I have the following nested dictionary with around 1000 keys:
net_info = {
'17052242':{'lengthkm': 1.555787, 'uparea': 123.23709555834532, 'order': 2,
'strmDrop_t': 231.5, 'unitarea': 123.23709555834532},
'21009006':{'lengthkm': 6.677901703662528,'uparea': 493.8188826654188,
'order': 2,'strmDrop_t': 5.3, 'unitarea': 36.89608111068623},
.
.
.
}
I would like to add a new "feature" called "Q" that I calculated using a predefined function that uses the value of the uparea that already exists inside the dictionary, is there a fast way to do this? I will be adding the Q for all the existing keys, there are no new keys.

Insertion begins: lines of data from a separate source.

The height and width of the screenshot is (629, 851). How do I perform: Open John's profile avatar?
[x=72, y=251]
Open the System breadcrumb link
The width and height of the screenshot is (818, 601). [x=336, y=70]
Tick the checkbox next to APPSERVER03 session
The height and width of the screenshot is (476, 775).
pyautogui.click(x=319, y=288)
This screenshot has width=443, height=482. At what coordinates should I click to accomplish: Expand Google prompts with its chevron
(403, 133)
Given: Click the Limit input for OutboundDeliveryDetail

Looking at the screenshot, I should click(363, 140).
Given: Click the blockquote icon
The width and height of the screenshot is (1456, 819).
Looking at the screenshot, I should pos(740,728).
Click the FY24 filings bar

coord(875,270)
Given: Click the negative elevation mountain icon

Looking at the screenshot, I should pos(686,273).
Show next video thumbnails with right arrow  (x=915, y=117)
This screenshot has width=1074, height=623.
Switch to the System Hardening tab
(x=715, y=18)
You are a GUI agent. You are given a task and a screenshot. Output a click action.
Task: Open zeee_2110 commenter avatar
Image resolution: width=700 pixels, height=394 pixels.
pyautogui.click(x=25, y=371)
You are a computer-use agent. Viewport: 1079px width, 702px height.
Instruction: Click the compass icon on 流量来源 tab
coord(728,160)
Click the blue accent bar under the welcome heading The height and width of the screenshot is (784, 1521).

An example of the function of the 'Q' would be:
def discharge(a):
return 0.0229*pow(a,0.8781)
What I hope to obtain is:
net_info = {
'17052242':{'lengthkm': 1.555787, 'uparea': 123.23709555834532, 'order': 2,
'strmDrop_t': 231.5, 'unitarea': 123.23709555834532,
'Q': 1.569334612348277},
'21009006':{'lengthkm': 6.677901703662528,'uparea': 493.8188826654188,
'order': 2, 'strmDrop_t': 5.3, 'unitarea': 36.89608111068623,
'Q': 5.309544598741915},
.
.
.
}
CodePudding user response:
You can just loop through your dict -
net_info = {
'17052242': {'lengthkm': 1.555787, 'uparea': 123.23709555834532, 'order': 2,
'strmDrop_t': 231.5, 'unitarea': 123.23709555834532},
'21009006': {'lengthkm': 6.677901703662528, 'uparea': 493.8188826654188,
'order': 2, 'strmDrop_t': 5.3, 'unitarea': 36.89608111068623}
}
def discharge(a):
return 0.0229*pow(a, 0.8781)
for k in net_info.keys():
net_info[k]['Q'] = discharge(net_info[k]['uparea']) # beware if the `uparea` key is missing, use dict.get(key, default) instead.
print(net_info)
outputs -
{'17052242': {'lengthkm': 1.555787, 'uparea': 123.23709555834532, 'order': 2, 'strmDrop_t': 231.5, 'unitarea': 123.23709555834532, 'Q': 1.569334612348277}, '21009006': {'lengthkm': 6.677901703662528, 'uparea': 493.8188826654188, 'order': 2, 'strmDrop_t': 5.3, 'unitarea': 36.89608111068623, 'Q': 5.309544598741915}}
Note the newly added Q values in output.
CodePudding user response:
for x in net_info.values():
x["Q"] = discharge(x["uparea"])
This changes each value inside net_info because they're dicts in a list - x is a reference to a dictionary, not a copy of it. If net_info was a list of simple types like int this wouldn't work.